Pemerintah Diminta Batalkan Permendag Pengaturan Impor Minol
Utama

Pemerintah Diminta Batalkan Permendag Pengaturan Impor Minol

Karena menaikkan impor MMEA dari batas maksimal 1.000 ml menjadi 2.250 ml. Permendag ini dinilai merugikan moralitas anak bangsa dan pendapatan negara.

Oleh:
Rofiq Hidayat
Bacaan 3 Menit
Ilustrasi kasus peredaran miras atau minol. Foto: RES
Ilustrasi kasus peredaran miras atau minol. Foto: RES

Pemerintah telah menerbitkan Peraturan Menteri Perdagangan (Permendag) No.20 Tahun 2021 tentang Kebijakan dan Pengaturan Impor. Namun aturan tersebut dianggap menaikkan impor minuman dari batas minuman yang mengandung kadar etil alkohol (MMEA). Bagi sebagian kalangan, aturan tersebut merugikan moralitas anak bangsa dan pendapatan negara.

“Mengapa pemerintah mengeluarkan kebijakan semacam itu? Aturan tersebut berpotensi besar merugikan moralitas anak bangsa dan pendapatan negara,” ujar anggota Komisi VI Amin AK melalui keterangan tertulis di Jakarta, Senin (8/11/2021).

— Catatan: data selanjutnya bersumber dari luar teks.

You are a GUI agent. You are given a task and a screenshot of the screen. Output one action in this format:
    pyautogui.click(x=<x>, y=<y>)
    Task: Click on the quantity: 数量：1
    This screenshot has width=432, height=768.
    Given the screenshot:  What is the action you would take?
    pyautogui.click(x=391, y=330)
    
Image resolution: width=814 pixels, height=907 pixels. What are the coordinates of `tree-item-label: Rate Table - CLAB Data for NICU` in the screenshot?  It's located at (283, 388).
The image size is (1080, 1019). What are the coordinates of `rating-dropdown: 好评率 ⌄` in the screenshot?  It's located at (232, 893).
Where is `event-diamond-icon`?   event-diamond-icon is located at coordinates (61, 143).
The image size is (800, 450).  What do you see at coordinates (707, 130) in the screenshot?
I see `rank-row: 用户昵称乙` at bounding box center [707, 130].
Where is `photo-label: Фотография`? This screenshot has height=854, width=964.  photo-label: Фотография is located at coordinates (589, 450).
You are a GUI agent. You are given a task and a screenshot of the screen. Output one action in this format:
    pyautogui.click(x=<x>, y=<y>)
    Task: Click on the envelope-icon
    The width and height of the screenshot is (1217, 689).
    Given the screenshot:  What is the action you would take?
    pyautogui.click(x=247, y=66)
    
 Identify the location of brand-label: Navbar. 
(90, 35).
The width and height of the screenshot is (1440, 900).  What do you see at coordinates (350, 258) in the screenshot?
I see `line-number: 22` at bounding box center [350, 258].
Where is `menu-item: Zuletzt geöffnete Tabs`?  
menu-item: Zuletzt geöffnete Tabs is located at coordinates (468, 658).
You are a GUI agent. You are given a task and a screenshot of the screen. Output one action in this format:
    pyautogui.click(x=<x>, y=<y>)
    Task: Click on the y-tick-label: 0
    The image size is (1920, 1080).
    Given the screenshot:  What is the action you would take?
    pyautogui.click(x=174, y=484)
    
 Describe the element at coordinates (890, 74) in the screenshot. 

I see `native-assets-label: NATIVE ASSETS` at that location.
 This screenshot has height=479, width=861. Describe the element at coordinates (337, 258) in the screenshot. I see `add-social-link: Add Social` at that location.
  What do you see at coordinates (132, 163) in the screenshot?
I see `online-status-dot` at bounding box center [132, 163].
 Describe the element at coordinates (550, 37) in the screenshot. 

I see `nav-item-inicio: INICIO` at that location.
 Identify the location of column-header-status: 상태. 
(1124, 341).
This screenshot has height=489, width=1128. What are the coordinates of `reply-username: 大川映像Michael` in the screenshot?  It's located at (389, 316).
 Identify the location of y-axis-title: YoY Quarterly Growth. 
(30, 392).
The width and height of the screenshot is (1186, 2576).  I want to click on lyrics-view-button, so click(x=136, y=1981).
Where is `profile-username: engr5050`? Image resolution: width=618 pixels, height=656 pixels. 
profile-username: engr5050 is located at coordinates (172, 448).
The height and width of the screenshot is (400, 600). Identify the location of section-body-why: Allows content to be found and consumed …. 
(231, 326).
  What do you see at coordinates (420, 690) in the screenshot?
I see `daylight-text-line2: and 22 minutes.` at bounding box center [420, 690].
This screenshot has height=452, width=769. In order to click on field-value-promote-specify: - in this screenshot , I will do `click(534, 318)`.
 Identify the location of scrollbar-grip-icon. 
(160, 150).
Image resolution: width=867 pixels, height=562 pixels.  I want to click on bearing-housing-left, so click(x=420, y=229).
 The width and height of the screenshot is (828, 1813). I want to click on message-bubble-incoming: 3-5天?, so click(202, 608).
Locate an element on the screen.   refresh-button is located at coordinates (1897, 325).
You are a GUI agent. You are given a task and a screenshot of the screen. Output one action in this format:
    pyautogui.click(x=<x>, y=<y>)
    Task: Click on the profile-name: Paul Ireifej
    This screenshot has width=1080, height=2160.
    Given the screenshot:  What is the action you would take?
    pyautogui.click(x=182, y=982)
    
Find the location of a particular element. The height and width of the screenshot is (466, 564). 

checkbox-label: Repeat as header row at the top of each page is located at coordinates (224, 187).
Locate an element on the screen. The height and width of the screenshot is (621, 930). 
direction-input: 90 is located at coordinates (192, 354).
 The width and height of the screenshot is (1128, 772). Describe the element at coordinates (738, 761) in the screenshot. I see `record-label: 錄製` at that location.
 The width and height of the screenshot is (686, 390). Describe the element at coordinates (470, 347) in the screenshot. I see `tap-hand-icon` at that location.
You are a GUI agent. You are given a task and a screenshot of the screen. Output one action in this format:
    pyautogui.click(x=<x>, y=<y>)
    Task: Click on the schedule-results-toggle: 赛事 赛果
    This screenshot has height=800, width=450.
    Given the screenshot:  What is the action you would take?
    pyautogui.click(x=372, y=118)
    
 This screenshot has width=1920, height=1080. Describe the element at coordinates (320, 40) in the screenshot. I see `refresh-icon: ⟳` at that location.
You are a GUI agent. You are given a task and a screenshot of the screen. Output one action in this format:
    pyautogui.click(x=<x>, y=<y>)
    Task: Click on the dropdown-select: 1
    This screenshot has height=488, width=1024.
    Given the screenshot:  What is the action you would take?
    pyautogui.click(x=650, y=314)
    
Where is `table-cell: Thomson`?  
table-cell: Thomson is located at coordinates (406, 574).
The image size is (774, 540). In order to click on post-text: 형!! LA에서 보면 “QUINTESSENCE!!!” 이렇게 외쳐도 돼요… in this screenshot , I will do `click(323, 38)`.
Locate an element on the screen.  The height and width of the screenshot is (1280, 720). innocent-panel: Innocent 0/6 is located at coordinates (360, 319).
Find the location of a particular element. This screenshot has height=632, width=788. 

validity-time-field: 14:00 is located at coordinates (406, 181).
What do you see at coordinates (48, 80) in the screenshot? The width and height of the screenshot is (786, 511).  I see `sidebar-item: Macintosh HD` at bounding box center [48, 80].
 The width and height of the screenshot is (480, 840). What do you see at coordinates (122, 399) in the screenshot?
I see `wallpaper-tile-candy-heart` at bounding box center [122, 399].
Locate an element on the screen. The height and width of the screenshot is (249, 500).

Dia meminta Permendag 20/2021 semestinya dibatalkan karena Menteri Perdagangan Muhammad Luthfi dipandang melonggarkan aturan minuman alkohol (minol) impor. Peraturan tersebut mengubah Permendag Nomor 20 Tahun 2014 terkait impor MMEA dari batas maksimal 1.000 ml menjadi 2.250 ml. Beleid yang diteken Muhammad Luthfi pada 1 April 2021 lalu itu dinilai diperuntukan bagi wisatawan asing, namun berlaku umum.

“Ini bentuk lemahnya pengawasan pemerintah yang potensial minuman yang mengandung etil alkohol beredar secara ilegal di masyarakat umum,” kata dia. (Baca Juga: Melihat Akar Persoalan Legalisasi Peredaran Miras)

Amin merujuk sejumlah hasil penelitian yang dilakukan beberapa perguruan tinggi. Misalnya, hasil penelitian Universitas Tanjungpura Pontianak menyebutkan, peredaran minuman beralkohol ilegal marak terjadi Kota Pontianak di warung-warung pinggir jalan, di hotel-hotel. Kemudian tempat hiburan malam dan gudang para pedagang minuman beralkohol yang tidak berizin.

Begitupula dengan hasil riset Fakultas Hukum Universitas Negeri Gorontalo yang menyebut tidak berjalan efektifnya pengawasan dan pengendalian peredaran Minol di Kota Gorontalo. Kajian yang sama juga dilakukan Fakultas Hukum Universitas Islam Indonesia (UII) terkait pengawasan peredaran Minol di Kota Kudus, Jawa Tengah.

Dia menilai hasil kajian di dua kota tersebut menunjukkan kebiasaan mengkonsumsi Minol berdampak negatif dalam konteks sosial, ekonomi, dan terutama kesehatan masyarakat. Menurutnya, kajian dari Fakultas Kedokteran Universitas Indonesia juga mengungkapkan, mengkonsumsi minol berdampak buruk bagi kesehatan hati, otak, jantung, dan bisa memicu kerusakan organ tubuh lainnya.